水曜日の朝って、妙に時間の感覚がおかしくなる。
会社に行くのが週の三日目なのか四日目なのか、もう数えるのも面倒になってきて、でも金曜日にはまだ遠いっていう、あの微妙な気だるさ。そんな水曜日の朝にお弁当を作るとき、私はいつも冷蔵庫の前で少しだけ長く立ち止まってしまう。月曜日みたいに「今週も頑張ろう」っていう気合いはもうないし、金曜日の「あと一日!」っていうテンションにもまだ届かない。週の折り返し地点だからこそ、なんていうか、お弁当にも「ちょっとした変化球」を入れたくなるんだよね。
私が最近よく作るのは、鶏むね肉の梅しそチーズ巻き。作り方は本当に簡単で、鶏むね肉を観音開きにして塩コショウしたら、梅肉を薄く塗って大葉を二枚くらい敷く。その上にスライスチーズを一枚置いて、くるくる巻いてラップでキャンディみたいに包んで、レンジで四分くらい加熱するだけ。冷めたら斜めに切ると断面がきれいで、なんかちょっとだけ料理上手に見える…気がする。梅の酸味とチーズのまろやかさが意外と合うし、大葉の香りが口の中でふわっと広がる感じが、なんとなく水曜日っぽいなって思ってる。
あと副菜には、ピーマンとちくわのきんぴら風。ピーマンを細切りにして、ちくわも斜め切りにして、ごま油で炒めて醤油と砂糖とみりんで味付けするだけなんだけど、これが驚くほどご飯に合う。ピーマンの苦味がちくわの旨味で中和されて、子供の頃は絶対食べなかったであろう組み合わせなのに、今では週に一回は作ってる。炒めてる時のごま油の香りが朝のキッチンに広がると、「ああ、今日も一日が始まるんだな」って実感する。
そういえば前に、水曜日のお弁当に気合い入れすぎて失敗したことがある。三色丼みたいなやつを作ろうとして、鶏そぼろと卵そぼろと…あと一色何入れるんだっけ? ってなって、結局冷凍のほうれん草を解凍して乗せたら、お昼には水分が出てご飯がびちゃびちゃになってた。あれは本当に悲しかった。デスクで蓋を開けた瞬間の、あの「あ…」っていう気持ち、今でも思い出すと胃がキュッとなる。

- [資料編]
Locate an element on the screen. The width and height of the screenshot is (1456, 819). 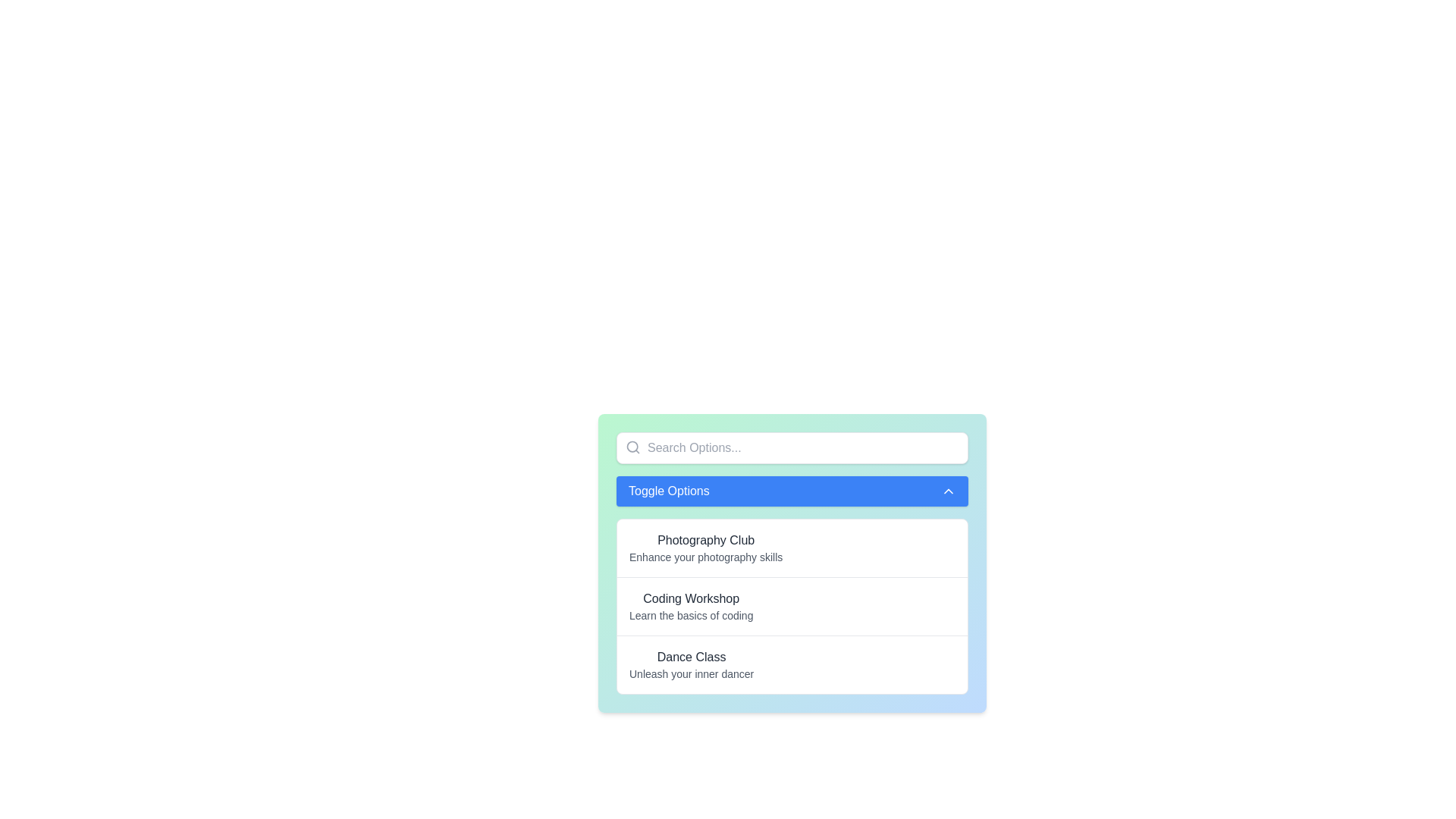
the text element reading 'Enhance your photography skills', which is styled in a smaller font size and gray color, located directly below the heading 'Photography Club' is located at coordinates (705, 557).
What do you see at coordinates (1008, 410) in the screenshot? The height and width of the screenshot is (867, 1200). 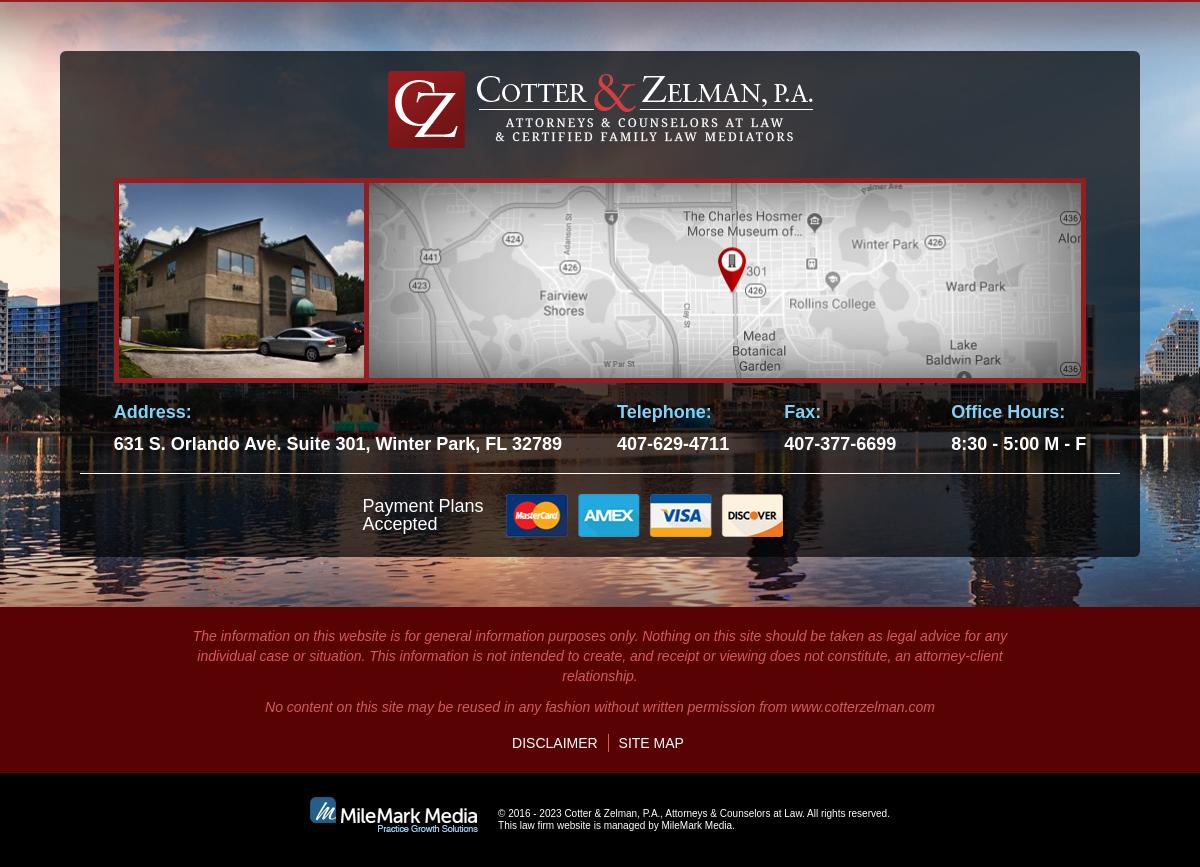 I see `'Office Hours:'` at bounding box center [1008, 410].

- [課題 1] 水曜日のお弁当についての文章によると、鶏むね肉の梅しそチーズ巻きは、ラップで包んだあとレンジで何分くらい加熱しますか。
- [課題 2] 水曜日のお弁当についての文章の続きを書きなさい。

- [解答欄 1] 四分くらいです。

- [解答欄 2]
水曜日のお弁当には、もう一品、卵焼きも欠かせない。私の卵焼きはいつも甘めで、砂糖を大さじ一杯くらい入れちゃう。白だしも少し入れると味に深みが出る。フライパンに油を引いて、卵液を三回くらいに分けて流し込んで、くるくる巻いていく。この作業、なんか瞑想みたいで好きなんだよね。朝の忙しい時間なのに、卵焼きを焼いてる数分間だけは妙に落ち着く。焼きたての卵焼きを箸でつまんで味見するのが、私の小さな楽しみ。
隙間おかずには、ミニトマトとブロッコリーを入れることが多い。ブロッコリーは前の晩に茹でておいて、朝は詰めるだけにしておく。ミニトマトはヘタを取って、キッチンペーパーで水気を拭いてから入れる。これをやらないとお弁当箱の中が水浸しになるって、何度失敗したら学習するんだろうって自分でも思うけど…まあ、たまに忘れる。
会社の給湯室で同僚の田中さんが「水曜日ってなんでこんなに長く感じるんだろうね」って言ってたのを思い出す。確かに。月曜日は「始まった」っていう緊張感があるし、火曜日は「まだ二日目」っていう余裕がある。木曜日になると「明日は金曜日」って光が見えてくる。でも水曜日は、週の真ん中で宙ぶらりんで、なんとも言えない中途半端さがある。だからこそ、お弁当くらいは「ちょっといつもと違う」ものを作りたくなるのかもしれない。
ご飯には、ゆかりを混ぜることもある。あのピンク色が、なんとなく気持ちを明るくしてくれる気がして。あとは白ごまをパラパラかけるだけでも、見た目がちょっと変わる。お弁当作りって、結局のところ「自分へのちょっとしたご褒美」なんだと思う。コンビニで買えば済む話なのに、わざわざ早起きして作るのは、きっと「自分で自分をケアしてる」っていう実感が欲しいからなんだろうな。
最近は「ベントウスタイル」っていう雑誌も買わなくなったし、インスタで映えるお弁当を目指すこともなくなった。ただ、水曜日の朝に冷蔵庫の前で立ち止まって、「今日は何を入れようかな」って考える時間が、なんだかんだ嫌いじゃない。週の折り返し地点だからこそ、お弁当箱の中に小さな変化を詰め込んで、午後からの仕事に向かう。
そんな感じで、今日も水曜日は過ぎていく。